* **DATA SHOWN**
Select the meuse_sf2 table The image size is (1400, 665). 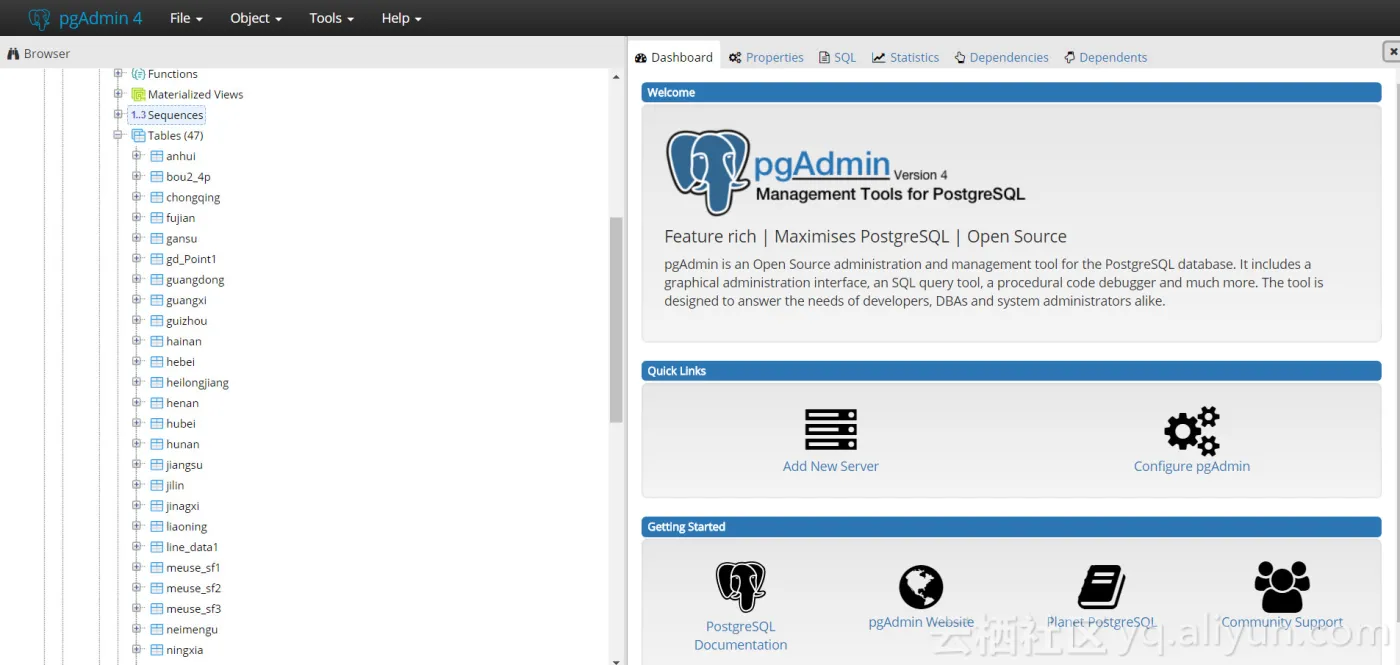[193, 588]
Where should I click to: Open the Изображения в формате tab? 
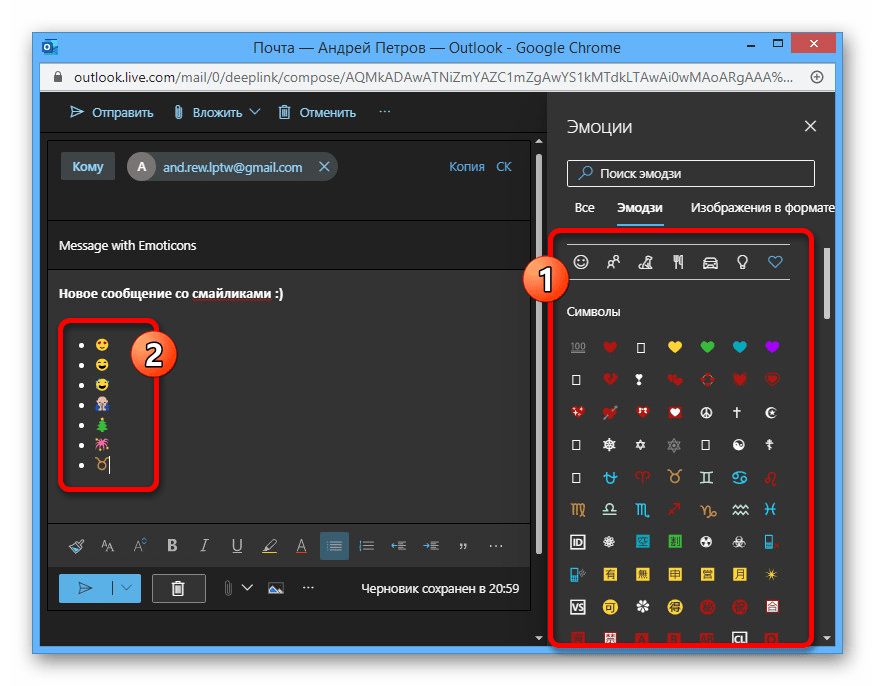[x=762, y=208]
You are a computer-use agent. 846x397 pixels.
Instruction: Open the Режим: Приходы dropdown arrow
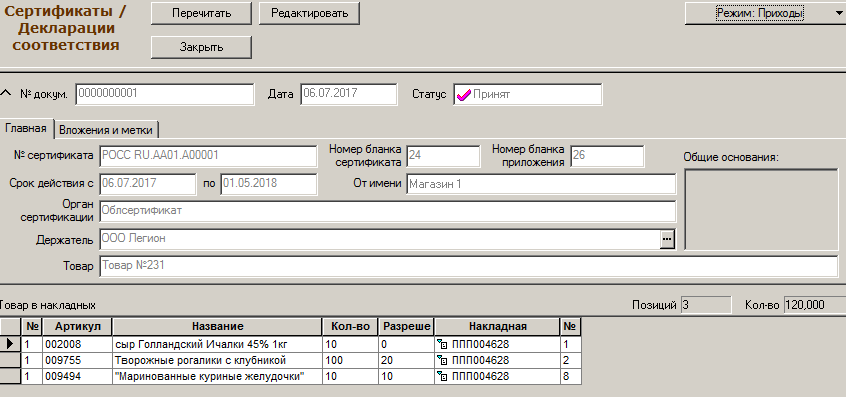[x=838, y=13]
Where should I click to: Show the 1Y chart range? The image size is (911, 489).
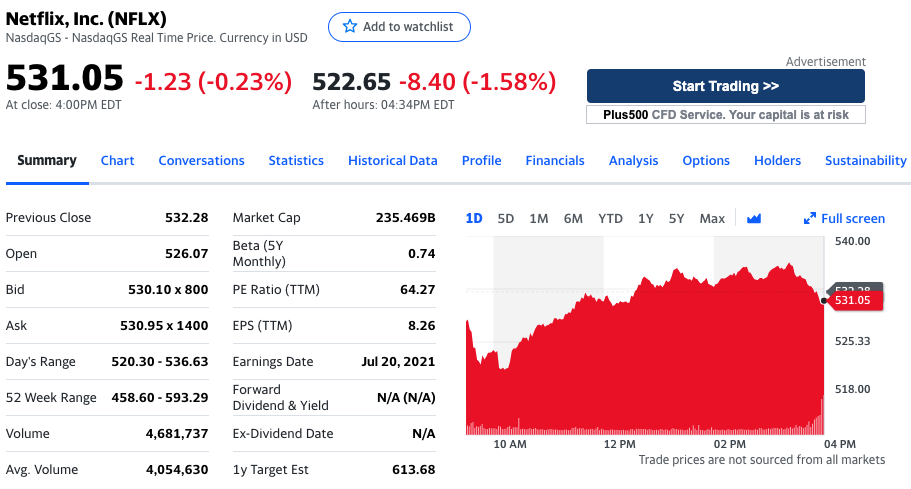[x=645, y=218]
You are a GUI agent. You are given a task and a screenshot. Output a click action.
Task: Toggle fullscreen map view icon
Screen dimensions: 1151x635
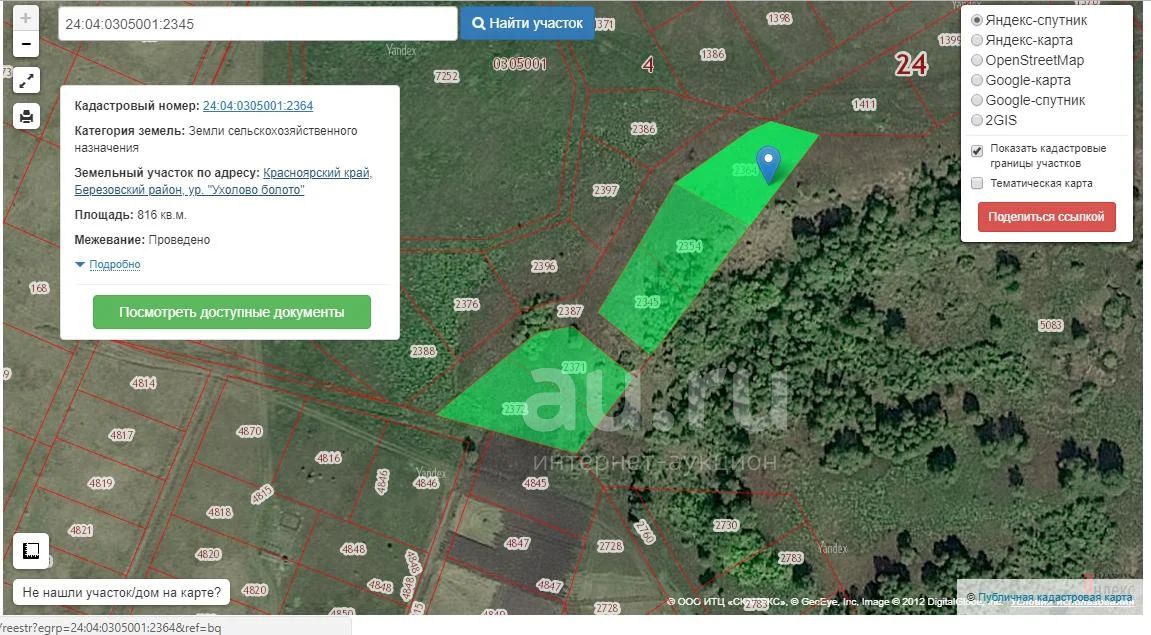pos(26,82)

* **AIM OF THE EXERCISE**
The answer must be an exact transcription of the lines from the one containing "Where should I click to: Show" through the last line of the records above, both included, with no pictures.

* **WRITTEN SOLUTION**
Where should I click to: Show the 1Y chart range? The image size is (911, 489).
[x=645, y=218]
You are a GUI agent. You are given a task and a screenshot. Output a click action.
Task: Toggle fullscreen map view icon
Screen dimensions: 1151x635
pos(26,82)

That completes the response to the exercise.